*What this task involves*
Could you carry on this letter to the editor opposing a truck park, picking up after its last sentence?

-- Document segment follows --

Editor: Re: Langley leaders doubt truck park’s a go, Nov 11.

Editor:

Re: Langley leaders doubt truck park’s a go, Nov 11.

A Remembrance Day stroll through Campbell Valley Park with my family reminds me of how vital nature is to a happy, healthy community.

I know how rapidly urban densification consumes vast hectares of rural land, having watched townhouses take over second-growth forests in Grandview Heights.

Here, in this park, I am surrounded once again by the comfort of increasingly rare 100-year-old trees. I watch happily as my children’s faces light up whenever a chickadee flits to their little hands. Eagles soar high overhead as we follow the forest trail over a bridge crossing the Little Campbell River, which sparkles below. What a shame to think this could all be gone soon.

One does not need to be an ‘environmentalist’ to understand that parking and maintaining hundreds of trucks on ecologically sensitive land is far too risky for even the most experienced developer.

Surrey Coun. Tom Gill, who is also chair of the Transportation and Infrastructure Committee, has desperately fought to solve a truck-parking shortage since 2006.

-- Document segment concluded --
-- Data below follows --

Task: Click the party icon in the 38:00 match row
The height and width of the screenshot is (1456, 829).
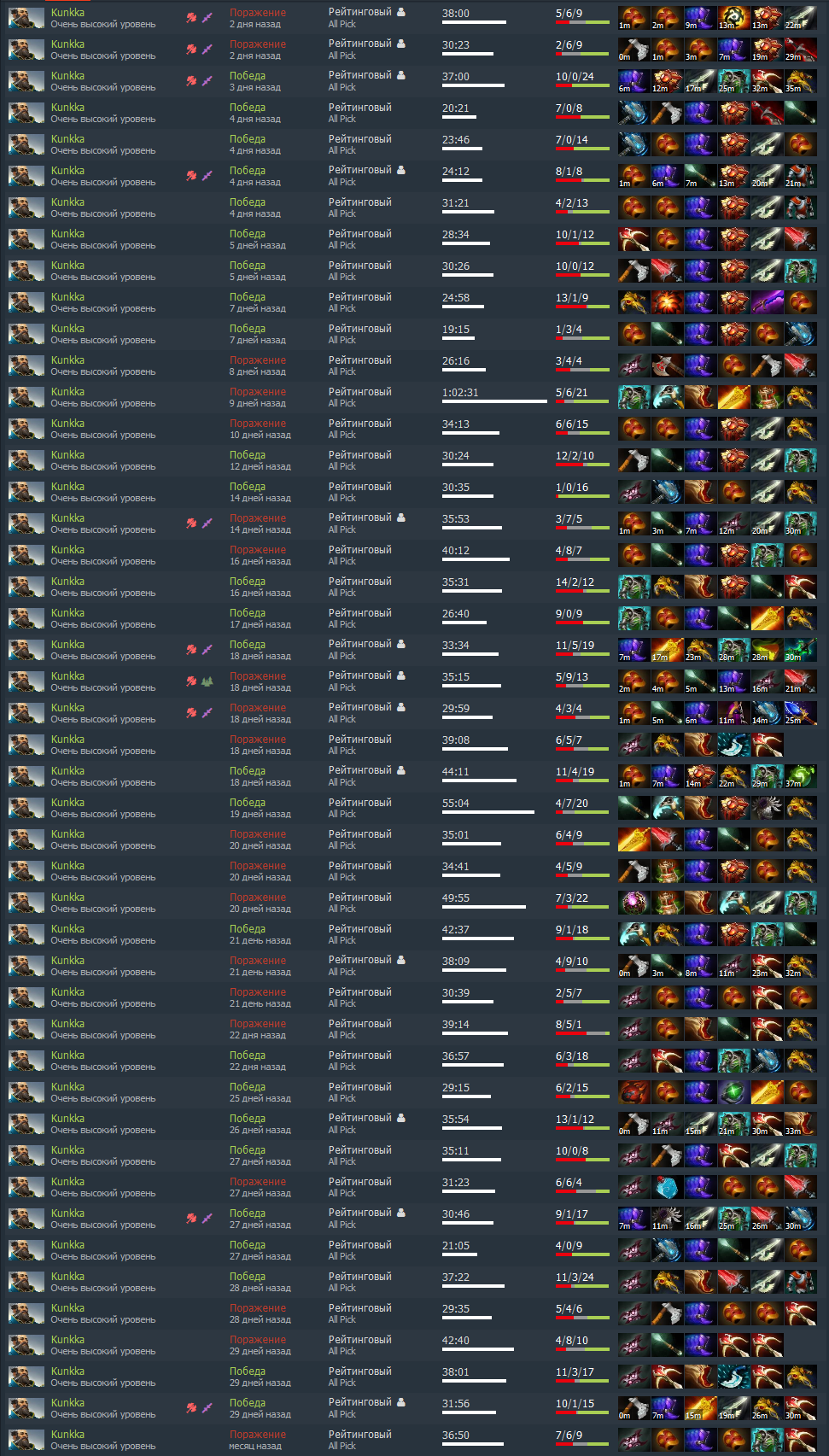Action: pos(401,13)
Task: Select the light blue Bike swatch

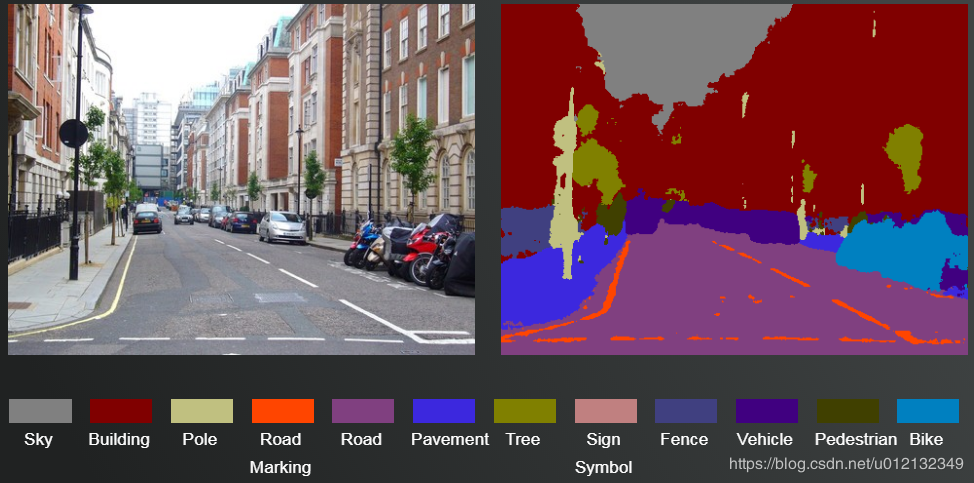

-- Data below concluded --

*Result of the exercise*
And while Langley Township Mayor Jack Froese and a few other councillors from Langley may doubt the City of Surrey would ever allow a truck park to go ahead, I politely disagree. I have seen Surrey push developments through, despite opposition and regardless of significant destruction to wildlife habitat, like they did with Campbell Heights North Business Park.

And let’s not forget that Surrey Mayor Linda Hepner’s “good neighbour” promise to keep Langley up-to-date only came about after she was questioned by Langley leaders as to why there had been no discussions yet, other than a big green sign proposing to rezone 77 acres of agricultural land to industrial for a truck-parking facility.

Not only would Langley’s supply of groundwater be put in jeopardy if the underlying Brookswood aquifer became contaminated, but so would the highly sensitive, salmon-bearing Little Campbell River.

No doubt the applicant will jump strategically through the City of Surrey’s usual hoops; hiring their own environmental professionals to give the green light, once ‘world-class’ environmental safeguards are ‘imagineered’ by engineers, who conveniently act as biologists, too.

Voters have entrusted Hepner and Surrey council to not only look after the current and future economic well-being of its community, but the social and environmental well-being as well. To approve this truck-parking facility – despite the thousands rallying against it – should act as a wake-up call to all.

The once-beautiful “city of parks” has transformed itself into the “city of industrial parks,” putting the all-mighty dollar ahead of the health and happiness of an entire community.